• **What to do**: Every entry below is to be retyped exactly as it appears.

• **Input**:
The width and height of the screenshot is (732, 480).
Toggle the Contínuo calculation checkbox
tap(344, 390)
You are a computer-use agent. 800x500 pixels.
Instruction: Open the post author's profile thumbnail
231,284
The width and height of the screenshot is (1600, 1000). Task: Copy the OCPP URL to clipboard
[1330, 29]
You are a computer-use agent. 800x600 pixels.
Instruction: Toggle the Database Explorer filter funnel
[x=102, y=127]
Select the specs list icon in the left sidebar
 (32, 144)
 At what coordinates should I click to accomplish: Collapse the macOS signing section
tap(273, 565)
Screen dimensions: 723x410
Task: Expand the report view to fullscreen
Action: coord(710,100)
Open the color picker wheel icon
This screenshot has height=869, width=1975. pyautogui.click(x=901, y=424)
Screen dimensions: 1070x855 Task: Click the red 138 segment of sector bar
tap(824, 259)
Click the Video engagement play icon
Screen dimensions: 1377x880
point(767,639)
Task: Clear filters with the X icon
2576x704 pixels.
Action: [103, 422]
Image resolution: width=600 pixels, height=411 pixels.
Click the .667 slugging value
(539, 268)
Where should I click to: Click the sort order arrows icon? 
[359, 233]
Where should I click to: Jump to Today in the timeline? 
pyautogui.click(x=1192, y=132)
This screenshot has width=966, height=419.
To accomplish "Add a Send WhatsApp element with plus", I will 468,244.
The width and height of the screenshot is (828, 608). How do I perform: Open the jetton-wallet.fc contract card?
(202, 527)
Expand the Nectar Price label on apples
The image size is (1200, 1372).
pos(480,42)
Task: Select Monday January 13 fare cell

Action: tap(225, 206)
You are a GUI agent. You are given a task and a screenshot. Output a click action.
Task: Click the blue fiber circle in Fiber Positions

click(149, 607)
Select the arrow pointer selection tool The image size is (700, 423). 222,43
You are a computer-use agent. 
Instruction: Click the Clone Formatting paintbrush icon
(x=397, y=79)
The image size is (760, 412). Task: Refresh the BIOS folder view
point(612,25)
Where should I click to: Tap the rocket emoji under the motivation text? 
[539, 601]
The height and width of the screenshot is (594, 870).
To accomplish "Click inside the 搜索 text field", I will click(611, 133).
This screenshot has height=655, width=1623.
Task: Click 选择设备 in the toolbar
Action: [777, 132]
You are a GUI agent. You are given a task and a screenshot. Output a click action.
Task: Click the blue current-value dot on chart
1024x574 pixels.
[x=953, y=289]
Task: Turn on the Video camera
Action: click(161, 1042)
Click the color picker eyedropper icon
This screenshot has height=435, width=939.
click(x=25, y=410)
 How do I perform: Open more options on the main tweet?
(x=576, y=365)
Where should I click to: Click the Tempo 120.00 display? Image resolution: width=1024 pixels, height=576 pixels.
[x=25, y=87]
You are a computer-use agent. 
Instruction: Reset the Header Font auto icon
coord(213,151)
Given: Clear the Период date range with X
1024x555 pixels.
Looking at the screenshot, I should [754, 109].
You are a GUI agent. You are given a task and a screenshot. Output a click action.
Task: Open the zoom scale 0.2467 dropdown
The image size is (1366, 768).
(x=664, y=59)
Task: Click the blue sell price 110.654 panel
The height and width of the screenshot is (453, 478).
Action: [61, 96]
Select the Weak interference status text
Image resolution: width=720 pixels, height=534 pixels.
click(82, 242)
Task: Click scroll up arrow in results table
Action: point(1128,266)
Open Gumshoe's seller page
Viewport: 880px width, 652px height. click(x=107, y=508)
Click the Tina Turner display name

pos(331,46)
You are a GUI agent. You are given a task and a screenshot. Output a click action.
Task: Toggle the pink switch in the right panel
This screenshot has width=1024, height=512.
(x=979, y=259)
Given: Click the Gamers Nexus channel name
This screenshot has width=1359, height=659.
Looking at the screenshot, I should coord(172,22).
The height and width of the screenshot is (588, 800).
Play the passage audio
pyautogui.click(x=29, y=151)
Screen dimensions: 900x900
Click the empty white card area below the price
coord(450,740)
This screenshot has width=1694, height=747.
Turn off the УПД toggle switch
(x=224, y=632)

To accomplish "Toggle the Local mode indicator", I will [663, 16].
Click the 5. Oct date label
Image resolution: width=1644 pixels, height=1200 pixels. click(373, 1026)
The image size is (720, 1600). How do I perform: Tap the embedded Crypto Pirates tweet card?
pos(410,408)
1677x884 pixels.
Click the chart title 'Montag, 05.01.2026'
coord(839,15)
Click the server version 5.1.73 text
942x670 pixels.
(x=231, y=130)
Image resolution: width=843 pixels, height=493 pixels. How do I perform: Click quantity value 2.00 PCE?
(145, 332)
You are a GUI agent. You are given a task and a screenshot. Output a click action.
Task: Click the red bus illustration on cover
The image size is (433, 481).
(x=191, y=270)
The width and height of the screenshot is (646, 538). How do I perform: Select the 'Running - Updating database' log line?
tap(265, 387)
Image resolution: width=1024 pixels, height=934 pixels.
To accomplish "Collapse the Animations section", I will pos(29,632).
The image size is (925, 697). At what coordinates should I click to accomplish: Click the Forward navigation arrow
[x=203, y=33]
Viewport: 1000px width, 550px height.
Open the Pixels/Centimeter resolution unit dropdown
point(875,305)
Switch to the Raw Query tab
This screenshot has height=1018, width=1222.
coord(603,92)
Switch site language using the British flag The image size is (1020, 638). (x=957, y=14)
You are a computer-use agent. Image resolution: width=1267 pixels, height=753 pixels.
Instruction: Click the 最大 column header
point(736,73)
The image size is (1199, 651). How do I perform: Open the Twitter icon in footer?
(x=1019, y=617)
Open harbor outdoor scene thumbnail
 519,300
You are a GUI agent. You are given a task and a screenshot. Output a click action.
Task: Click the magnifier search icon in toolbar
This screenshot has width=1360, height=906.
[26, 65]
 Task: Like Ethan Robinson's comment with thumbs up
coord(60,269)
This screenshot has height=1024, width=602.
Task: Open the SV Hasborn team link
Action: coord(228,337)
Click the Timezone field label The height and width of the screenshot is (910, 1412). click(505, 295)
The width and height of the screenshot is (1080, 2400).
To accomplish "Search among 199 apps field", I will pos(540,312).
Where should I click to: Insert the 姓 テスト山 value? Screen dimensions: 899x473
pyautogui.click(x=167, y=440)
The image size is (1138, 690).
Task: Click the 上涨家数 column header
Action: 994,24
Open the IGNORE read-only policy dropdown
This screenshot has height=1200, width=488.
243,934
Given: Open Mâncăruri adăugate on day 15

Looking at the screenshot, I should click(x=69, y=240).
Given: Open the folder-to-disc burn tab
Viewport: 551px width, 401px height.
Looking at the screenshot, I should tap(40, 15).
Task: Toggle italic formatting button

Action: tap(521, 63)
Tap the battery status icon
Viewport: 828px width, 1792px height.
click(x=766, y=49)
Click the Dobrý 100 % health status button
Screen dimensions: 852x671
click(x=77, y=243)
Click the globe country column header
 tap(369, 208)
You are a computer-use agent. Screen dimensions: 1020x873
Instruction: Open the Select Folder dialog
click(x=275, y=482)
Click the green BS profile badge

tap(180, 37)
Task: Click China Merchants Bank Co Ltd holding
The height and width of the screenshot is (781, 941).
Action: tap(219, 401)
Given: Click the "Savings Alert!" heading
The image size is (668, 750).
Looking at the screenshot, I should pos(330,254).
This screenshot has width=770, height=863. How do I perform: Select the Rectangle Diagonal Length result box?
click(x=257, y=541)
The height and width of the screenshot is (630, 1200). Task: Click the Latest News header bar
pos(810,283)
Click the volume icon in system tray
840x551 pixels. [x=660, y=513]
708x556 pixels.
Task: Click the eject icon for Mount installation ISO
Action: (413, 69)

• **Solved exercise**:
The width and height of the screenshot is (732, 480).
Toggle the Contínuo calculation checkbox
tap(344, 390)
You are a computer-use agent. 800x500 pixels.
Instruction: Open the post author's profile thumbnail
231,284
The width and height of the screenshot is (1600, 1000). Task: Copy the OCPP URL to clipboard
[1330, 29]
You are a computer-use agent. 800x600 pixels.
Instruction: Toggle the Database Explorer filter funnel
[x=102, y=127]
Select the specs list icon in the left sidebar
 (32, 144)
 At what coordinates should I click to accomplish: Collapse the macOS signing section
tap(273, 565)
Screen dimensions: 723x410
Task: Expand the report view to fullscreen
Action: coord(710,100)
Open the color picker wheel icon
This screenshot has height=869, width=1975. pyautogui.click(x=901, y=424)
Screen dimensions: 1070x855 Task: Click the red 138 segment of sector bar
tap(824, 259)
Click the Video engagement play icon
Screen dimensions: 1377x880
point(767,639)
Task: Clear filters with the X icon
2576x704 pixels.
Action: [103, 422]
Image resolution: width=600 pixels, height=411 pixels.
Click the .667 slugging value
(539, 268)
Where should I click to: Click the sort order arrows icon? 
[359, 233]
Where should I click to: Jump to Today in the timeline? 
pyautogui.click(x=1192, y=132)
This screenshot has width=966, height=419.
To accomplish "Add a Send WhatsApp element with plus", I will 468,244.
The width and height of the screenshot is (828, 608). How do I perform: Open the jetton-wallet.fc contract card?
(202, 527)
Expand the Nectar Price label on apples
The image size is (1200, 1372).
pos(480,42)
Task: Select Monday January 13 fare cell

Action: tap(225, 206)
You are a GUI agent. You are given a task and a screenshot. Output a click action.
Task: Click the blue fiber circle in Fiber Positions

click(149, 607)
Select the arrow pointer selection tool The image size is (700, 423). 222,43
You are a computer-use agent. 
Instruction: Click the Clone Formatting paintbrush icon
(x=397, y=79)
The image size is (760, 412). Task: Refresh the BIOS folder view
point(612,25)
Where should I click to: Tap the rocket emoji under the motivation text? 
[539, 601]
The height and width of the screenshot is (594, 870).
To accomplish "Click inside the 搜索 text field", I will click(611, 133).
This screenshot has height=655, width=1623.
Task: Click 选择设备 in the toolbar
Action: [777, 132]
You are a GUI agent. You are given a task and a screenshot. Output a click action.
Task: Click the blue current-value dot on chart
1024x574 pixels.
[x=953, y=289]
Task: Turn on the Video camera
Action: click(161, 1042)
Click the color picker eyedropper icon
This screenshot has height=435, width=939.
click(x=25, y=410)
 How do I perform: Open more options on the main tweet?
(x=576, y=365)
Where should I click to: Click the Tempo 120.00 display? Image resolution: width=1024 pixels, height=576 pixels.
[x=25, y=87]
You are a computer-use agent. 
Instruction: Reset the Header Font auto icon
coord(213,151)
Given: Clear the Период date range with X
1024x555 pixels.
Looking at the screenshot, I should [754, 109].
You are a GUI agent. You are given a task and a screenshot. Output a click action.
Task: Open the zoom scale 0.2467 dropdown
The image size is (1366, 768).
(x=664, y=59)
Task: Click the blue sell price 110.654 panel
The height and width of the screenshot is (453, 478).
Action: [61, 96]
Select the Weak interference status text
Image resolution: width=720 pixels, height=534 pixels.
click(82, 242)
Task: Click scroll up arrow in results table
Action: point(1128,266)
Open Gumshoe's seller page
Viewport: 880px width, 652px height. click(x=107, y=508)
Click the Tina Turner display name

pos(331,46)
You are a GUI agent. You are given a task and a screenshot. Output a click action.
Task: Toggle the pink switch in the right panel
This screenshot has width=1024, height=512.
(x=979, y=259)
Given: Click the Gamers Nexus channel name
This screenshot has width=1359, height=659.
Looking at the screenshot, I should coord(172,22).
The height and width of the screenshot is (588, 800).
Play the passage audio
pyautogui.click(x=29, y=151)
Screen dimensions: 900x900
Click the empty white card area below the price
coord(450,740)
This screenshot has width=1694, height=747.
Turn off the УПД toggle switch
(x=224, y=632)

To accomplish "Toggle the Local mode indicator", I will [663, 16].
Click the 5. Oct date label
Image resolution: width=1644 pixels, height=1200 pixels. click(373, 1026)
The image size is (720, 1600). How do I perform: Tap the embedded Crypto Pirates tweet card?
pos(410,408)
1677x884 pixels.
Click the chart title 'Montag, 05.01.2026'
coord(839,15)
Click the server version 5.1.73 text
942x670 pixels.
(x=231, y=130)
Image resolution: width=843 pixels, height=493 pixels. How do I perform: Click quantity value 2.00 PCE?
(145, 332)
You are a GUI agent. You are given a task and a screenshot. Output a click action.
Task: Click the red bus illustration on cover
The image size is (433, 481).
(x=191, y=270)
The width and height of the screenshot is (646, 538). How do I perform: Select the 'Running - Updating database' log line?
tap(265, 387)
Image resolution: width=1024 pixels, height=934 pixels.
To accomplish "Collapse the Animations section", I will pos(29,632).
The image size is (925, 697). At what coordinates should I click to accomplish: Click the Forward navigation arrow
[x=203, y=33]
Viewport: 1000px width, 550px height.
Open the Pixels/Centimeter resolution unit dropdown
point(875,305)
Switch to the Raw Query tab
This screenshot has height=1018, width=1222.
coord(603,92)
Switch site language using the British flag The image size is (1020, 638). (x=957, y=14)
You are a computer-use agent. Image resolution: width=1267 pixels, height=753 pixels.
Instruction: Click the 最大 column header
point(736,73)
The image size is (1199, 651). How do I perform: Open the Twitter icon in footer?
(x=1019, y=617)
Open harbor outdoor scene thumbnail
 519,300
You are a GUI agent. You are given a task and a screenshot. Output a click action.
Task: Click the magnifier search icon in toolbar
This screenshot has width=1360, height=906.
[26, 65]
 Task: Like Ethan Robinson's comment with thumbs up
coord(60,269)
This screenshot has height=1024, width=602.
Task: Open the SV Hasborn team link
Action: coord(228,337)
Click the Timezone field label The height and width of the screenshot is (910, 1412). click(505, 295)
The width and height of the screenshot is (1080, 2400).
To accomplish "Search among 199 apps field", I will pos(540,312).
Where should I click to: Insert the 姓 テスト山 value? Screen dimensions: 899x473
pyautogui.click(x=167, y=440)
The image size is (1138, 690).
Task: Click the 上涨家数 column header
Action: 994,24
Open the IGNORE read-only policy dropdown
This screenshot has height=1200, width=488.
243,934
Given: Open Mâncăruri adăugate on day 15

Looking at the screenshot, I should click(x=69, y=240).
Given: Open the folder-to-disc burn tab
Viewport: 551px width, 401px height.
Looking at the screenshot, I should tap(40, 15).
Task: Toggle italic formatting button

Action: tap(521, 63)
Tap the battery status icon
Viewport: 828px width, 1792px height.
click(x=766, y=49)
Click the Dobrý 100 % health status button
Screen dimensions: 852x671
click(x=77, y=243)
Click the globe country column header
 tap(369, 208)
You are a computer-use agent. Screen dimensions: 1020x873
Instruction: Open the Select Folder dialog
click(x=275, y=482)
Click the green BS profile badge

tap(180, 37)
Task: Click China Merchants Bank Co Ltd holding
The height and width of the screenshot is (781, 941).
Action: tap(219, 401)
Given: Click the "Savings Alert!" heading
The image size is (668, 750).
Looking at the screenshot, I should pos(330,254).
This screenshot has width=770, height=863. How do I perform: Select the Rectangle Diagonal Length result box?
click(x=257, y=541)
The height and width of the screenshot is (630, 1200). Task: Click the Latest News header bar
pos(810,283)
Click the volume icon in system tray
840x551 pixels. [x=660, y=513]
708x556 pixels.
Task: Click the eject icon for Mount installation ISO
Action: (413, 69)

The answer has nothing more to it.